Monday, September 17, 2012

Emergency ICU



        Today I had the opportunity to go on rounds with the emergency intensive care unit (ICU) pharmacist. The ICU medical team goes on rounds every morning at 9 AM and consists of the attending, two residents, and a pharmacist. The team was definitely a lot smaller in comparison to when I was in PICU. There are many different subsets of ICU’s in NTUH including the cardiovascular ICU, general surgery ICU, medical ICU, chest surgery and neurosurgery ICU, and the emergency ICU. In NTUH, the pharmacy profession has been well established in the various ICU departments so there is always a pharmacist on each ICU medical team. When speaking with the ICU pharmacist, he mentioned that in the past, any of the pharmacists could be an ICU pharmacist. However, now that the position of the ICU pharmacist is more competitive, pharmacists must complete a series of ICU rotations in the various departments before taking up this position.

        The emergency ICU department consists of 10 beds. I was very surprised by the layout of the department. There are no individual rooms for the patients. Instead, all of the patients are situated around the room and are only separated by a curtain. I asked the ICU pharmacist about this because in PICU, all of the patients had their own rooms. He responded that because the ICU was located in the old building, the room happened to be designed that way. Because the PICU is located in the Children’s Hospital, which is new building, they were able to build individual rooms for each PICU patient. It was definitely an eye opener for me because I’m so used to seeing ICU patients having their own rooms. In fact, when I did my general medicine rotation at Cedars Sinai in Los Angeles, all of the patients had their own room as well!
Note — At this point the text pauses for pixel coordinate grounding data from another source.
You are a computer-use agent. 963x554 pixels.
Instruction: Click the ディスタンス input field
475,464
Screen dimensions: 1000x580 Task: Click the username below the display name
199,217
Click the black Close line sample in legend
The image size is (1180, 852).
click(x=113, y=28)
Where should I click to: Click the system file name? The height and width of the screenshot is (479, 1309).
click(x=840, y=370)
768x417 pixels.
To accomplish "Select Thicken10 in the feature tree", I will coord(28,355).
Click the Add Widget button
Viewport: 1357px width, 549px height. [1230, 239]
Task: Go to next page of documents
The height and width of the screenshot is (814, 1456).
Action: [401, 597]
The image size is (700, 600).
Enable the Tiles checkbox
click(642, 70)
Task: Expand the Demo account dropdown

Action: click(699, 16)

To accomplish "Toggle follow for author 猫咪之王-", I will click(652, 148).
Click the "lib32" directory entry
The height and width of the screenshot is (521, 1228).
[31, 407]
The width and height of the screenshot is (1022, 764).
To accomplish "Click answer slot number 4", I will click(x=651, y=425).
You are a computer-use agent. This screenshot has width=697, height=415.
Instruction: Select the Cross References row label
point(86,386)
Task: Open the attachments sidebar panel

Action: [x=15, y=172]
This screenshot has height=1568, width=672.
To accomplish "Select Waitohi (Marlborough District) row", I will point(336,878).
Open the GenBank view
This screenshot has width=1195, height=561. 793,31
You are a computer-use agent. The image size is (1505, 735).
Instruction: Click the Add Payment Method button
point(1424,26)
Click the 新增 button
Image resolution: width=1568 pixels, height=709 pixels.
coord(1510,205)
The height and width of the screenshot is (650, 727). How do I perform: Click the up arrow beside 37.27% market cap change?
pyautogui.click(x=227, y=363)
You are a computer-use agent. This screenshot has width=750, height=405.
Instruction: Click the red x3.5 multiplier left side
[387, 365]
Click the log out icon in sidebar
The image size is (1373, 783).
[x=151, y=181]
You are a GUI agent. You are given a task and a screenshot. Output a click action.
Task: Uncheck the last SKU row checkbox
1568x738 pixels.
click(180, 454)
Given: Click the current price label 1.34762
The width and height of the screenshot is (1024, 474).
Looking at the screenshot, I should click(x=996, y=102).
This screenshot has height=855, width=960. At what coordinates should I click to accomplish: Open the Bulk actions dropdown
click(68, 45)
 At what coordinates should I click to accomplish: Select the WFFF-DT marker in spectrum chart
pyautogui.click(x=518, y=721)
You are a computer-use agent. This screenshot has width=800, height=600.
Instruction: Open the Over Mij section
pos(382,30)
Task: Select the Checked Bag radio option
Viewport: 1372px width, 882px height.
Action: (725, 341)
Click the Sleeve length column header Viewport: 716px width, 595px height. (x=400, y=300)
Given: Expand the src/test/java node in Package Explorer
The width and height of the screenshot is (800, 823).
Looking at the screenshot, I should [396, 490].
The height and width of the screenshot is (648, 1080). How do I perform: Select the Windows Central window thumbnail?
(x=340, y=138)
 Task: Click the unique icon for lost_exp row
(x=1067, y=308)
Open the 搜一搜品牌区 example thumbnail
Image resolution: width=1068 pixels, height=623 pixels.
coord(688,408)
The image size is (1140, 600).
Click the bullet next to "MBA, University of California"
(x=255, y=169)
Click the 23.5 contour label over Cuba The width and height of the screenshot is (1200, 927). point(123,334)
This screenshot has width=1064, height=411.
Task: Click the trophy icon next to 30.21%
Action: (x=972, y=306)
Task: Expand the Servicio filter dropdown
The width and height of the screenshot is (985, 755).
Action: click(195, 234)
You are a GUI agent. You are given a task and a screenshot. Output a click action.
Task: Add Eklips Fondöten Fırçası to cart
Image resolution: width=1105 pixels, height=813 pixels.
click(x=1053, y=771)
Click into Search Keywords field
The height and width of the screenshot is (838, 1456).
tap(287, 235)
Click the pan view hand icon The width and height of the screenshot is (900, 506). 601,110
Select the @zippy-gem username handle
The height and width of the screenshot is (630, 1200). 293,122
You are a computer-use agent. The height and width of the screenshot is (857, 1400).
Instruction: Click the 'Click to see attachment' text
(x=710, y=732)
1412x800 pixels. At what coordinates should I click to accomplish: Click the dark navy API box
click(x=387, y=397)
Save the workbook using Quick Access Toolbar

        As of this morning, we had 6 patients in the ICU, all admitted for interesting
reasons. One of the patient’s was admitted with pesticide poisoning and another patient was being treated with daptomycin for a VRE infection. Overall I had an enjoyable experience rounding with the ICU team and learning more about the department. I found the relationship between the doctors and the pharmacist to be very similar to how it is in the United States. According to the ICU pharmacist, the role of the pharmacist has been well established in the ICU for over 10 years. Because of this, doctors have developed a good relationship with the pharmacists and will often consult their services for any questions medication related. Unfortunately, the same may not apply for other departments in which the role of the pharmacist has not been as well established.